Here’s how it would work: You have your pateint punch in a few passwords that will be safely stored by Google, enter a few items off the history, physical and labs, and poof! Their own individualized Kaplan-Meier curve.  I know we are supposed to ask about seat belt use, but does that really matter if your patient is 68, has COPD, still smokes and drinks, and rides a Harley to your office? Will quitting smoking make a difference? Will having a colonoscopy matter? Why not have the means to provide him with an honest answer!

6. ePocrates Translate (apologies to ePocrates).  Everyone knows what a great utility ePocrates has become. I can’t live without it. But suppose you want to tell your patient the 10 most common side effects of the drug you are recommending? Why waste time reading it to them or having them fiddle with their reading glasses as you scroll? And if there is a language barrier?  This little add-on matches ePocrates with a text-to-voice translate tool that allows you to read the list in Spanish, Chinese or Cambodian, and you can set the speed anywhere from deliberate and thoughtful up to Viagra commercial voice-over.

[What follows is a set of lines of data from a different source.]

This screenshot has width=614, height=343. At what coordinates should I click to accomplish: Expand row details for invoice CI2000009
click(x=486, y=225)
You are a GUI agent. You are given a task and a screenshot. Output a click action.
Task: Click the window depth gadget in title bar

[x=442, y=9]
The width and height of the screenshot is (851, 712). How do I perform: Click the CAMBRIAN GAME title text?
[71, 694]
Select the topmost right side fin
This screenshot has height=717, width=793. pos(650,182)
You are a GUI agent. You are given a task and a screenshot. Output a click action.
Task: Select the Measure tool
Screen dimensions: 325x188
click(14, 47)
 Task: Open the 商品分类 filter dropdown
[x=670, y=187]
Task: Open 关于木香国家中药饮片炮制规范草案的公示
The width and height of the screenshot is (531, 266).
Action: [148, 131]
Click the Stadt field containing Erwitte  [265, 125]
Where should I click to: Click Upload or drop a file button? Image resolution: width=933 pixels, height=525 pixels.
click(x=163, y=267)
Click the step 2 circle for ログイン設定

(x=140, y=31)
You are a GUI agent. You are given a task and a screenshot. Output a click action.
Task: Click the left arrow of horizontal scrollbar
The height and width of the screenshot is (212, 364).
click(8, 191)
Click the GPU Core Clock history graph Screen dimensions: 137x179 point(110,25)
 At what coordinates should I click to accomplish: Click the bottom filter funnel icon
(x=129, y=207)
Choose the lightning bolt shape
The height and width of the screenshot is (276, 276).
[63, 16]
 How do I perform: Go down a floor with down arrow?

7. PhonyPage 1.0. Most docs have had the experience at one time or another  of being trapped in the exam room with a patient who won’t stop talking and can’t be distracted, interrupted, or in some cases, even conversed with on a rational basis. Some of us have kind clairvoyant medical assistants who detect the problem and interrupt us for some “urgent matter” to get us out of the exam room. For the rest of us, there’s PhonyPage. On your iPhone, pressing the home button twice calls up Siri. But how about an app that emits a beeper-like tone when the button is pressed 3 times in rapid succession? Make an excuse that you have been paged for an urgent matter and dash.  Our slogan: Three strikes and you’re out of here.

These suggestions are meant to be at least partly tongue-in-cheek. But maybe some enterprising app-maven will run with one of them. I’ll let you know in my next few posts  if I hear of anything.

David M. Sack, MD, is a Fellow of the American College of Physicians. He attended Harvard and Johns Hopkins Medical School. He completed his residency at Lenox Hill Hospital in New York City and a gastroenterology fellowship at Beth Israel-Deaconess, which he completed in 1983. Since then he has practiced general gastroenterology at a small community hospital in Connecticut. He blogs at prescriptions.

2 replies »

  1. wheredoc??? will feature supersexy foursquare-like technology and state of the art text message-like features and pinterest-esque functionality to track physicians movements. data will be sold to the highest bidder on the free market in the wheredoc exchange.

    whererep can be used either offensively (district sales managers) or defensively (docs).

  2. I woud really, really like a universal H&P app. It should have a back up function like my phone list does. When a pt goes somewhere new, we could easily and quickly access past data and history.